Ppl just aren't as funny as we are
Did you hallucinate the same white buffalo that I did last night.
No, but I did see you shaking hands with a homeless man.
Another f*ing night of vodka youporn and xanax. I need to get a goddamn life
3 great things that go great together... But not on a Friday night. Perfect on say... a Tuesday.
What happened last night?
You soiled yourself again and told everybody that you'd given birth.
If he doesn't notice me by the next party, i'm just gonna go up to him and pll his pants down and blow him.
Sounds like a plan.
it wasn't sex, it was awkward naked time.
I woke up face first on my living room floor arms outstretched toward the christmas tree
We had sex in front of Notre Dame Cathedral, but I lost my wallet. God giveth and God taketh away.
i licked icing off his dick. in front of his sister.
What's standard gratutity for someone having a miscarriage on stage at a strip club?
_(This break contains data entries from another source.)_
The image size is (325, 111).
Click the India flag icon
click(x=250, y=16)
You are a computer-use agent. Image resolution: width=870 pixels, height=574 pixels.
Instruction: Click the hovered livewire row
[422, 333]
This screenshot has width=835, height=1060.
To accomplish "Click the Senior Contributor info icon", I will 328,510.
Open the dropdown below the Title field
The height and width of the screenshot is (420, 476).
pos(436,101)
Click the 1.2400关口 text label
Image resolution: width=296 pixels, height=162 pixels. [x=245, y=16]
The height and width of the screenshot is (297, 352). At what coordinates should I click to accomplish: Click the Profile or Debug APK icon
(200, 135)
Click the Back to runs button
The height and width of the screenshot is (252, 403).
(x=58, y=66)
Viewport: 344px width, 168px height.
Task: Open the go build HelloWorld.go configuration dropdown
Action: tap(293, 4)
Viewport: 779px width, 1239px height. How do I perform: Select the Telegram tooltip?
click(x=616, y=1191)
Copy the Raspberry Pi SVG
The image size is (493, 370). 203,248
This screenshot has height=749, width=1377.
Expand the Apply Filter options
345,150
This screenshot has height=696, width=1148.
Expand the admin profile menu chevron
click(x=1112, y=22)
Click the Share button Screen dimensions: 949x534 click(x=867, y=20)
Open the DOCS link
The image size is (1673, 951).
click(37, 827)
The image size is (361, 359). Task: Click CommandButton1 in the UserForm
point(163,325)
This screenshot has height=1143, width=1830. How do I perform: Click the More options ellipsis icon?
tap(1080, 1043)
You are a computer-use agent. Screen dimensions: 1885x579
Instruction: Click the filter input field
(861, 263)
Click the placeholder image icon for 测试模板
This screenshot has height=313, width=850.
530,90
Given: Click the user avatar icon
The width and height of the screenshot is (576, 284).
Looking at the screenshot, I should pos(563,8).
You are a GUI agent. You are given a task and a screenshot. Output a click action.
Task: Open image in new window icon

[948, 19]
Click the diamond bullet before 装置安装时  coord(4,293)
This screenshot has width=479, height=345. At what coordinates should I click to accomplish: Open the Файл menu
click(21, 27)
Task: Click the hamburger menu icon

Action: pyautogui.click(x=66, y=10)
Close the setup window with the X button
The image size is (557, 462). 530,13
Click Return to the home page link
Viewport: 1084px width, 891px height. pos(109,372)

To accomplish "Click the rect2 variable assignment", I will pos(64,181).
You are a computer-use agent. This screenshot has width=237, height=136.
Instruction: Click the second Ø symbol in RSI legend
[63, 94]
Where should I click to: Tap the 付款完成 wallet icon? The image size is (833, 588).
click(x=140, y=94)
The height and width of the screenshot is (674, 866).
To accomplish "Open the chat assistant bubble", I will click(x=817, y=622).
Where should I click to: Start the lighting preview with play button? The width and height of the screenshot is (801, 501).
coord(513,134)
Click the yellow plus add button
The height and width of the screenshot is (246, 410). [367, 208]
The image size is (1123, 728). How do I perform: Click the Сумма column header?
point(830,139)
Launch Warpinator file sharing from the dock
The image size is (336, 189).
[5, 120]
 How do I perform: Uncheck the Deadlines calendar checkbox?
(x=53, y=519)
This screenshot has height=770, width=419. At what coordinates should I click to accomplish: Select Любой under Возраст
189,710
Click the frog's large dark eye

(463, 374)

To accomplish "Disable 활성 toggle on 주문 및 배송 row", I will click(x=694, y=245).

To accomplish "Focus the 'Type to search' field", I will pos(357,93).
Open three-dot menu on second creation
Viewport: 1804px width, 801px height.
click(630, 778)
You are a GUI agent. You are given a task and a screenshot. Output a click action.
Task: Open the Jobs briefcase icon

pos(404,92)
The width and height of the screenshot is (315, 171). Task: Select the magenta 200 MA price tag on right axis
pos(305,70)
It's important.
I sent him an 18 page sext. He's going to have a good morning.
i woke up soaking wet with shard of glass imbedded in my flesh dangerously close to my dick what happend?!!
BEER BOTTLE SWORD FIGHTHING!!
If she's over 40, she won't believe you if you say " I'm only going to put the head in"
I blew past the Governor's motorcade going twice the speed limit and DIDN'T get a ticket. God wants me to get laid.
There is an episode of "how it's made" on tv right now. The subject is tequila and water beds. Basically my life.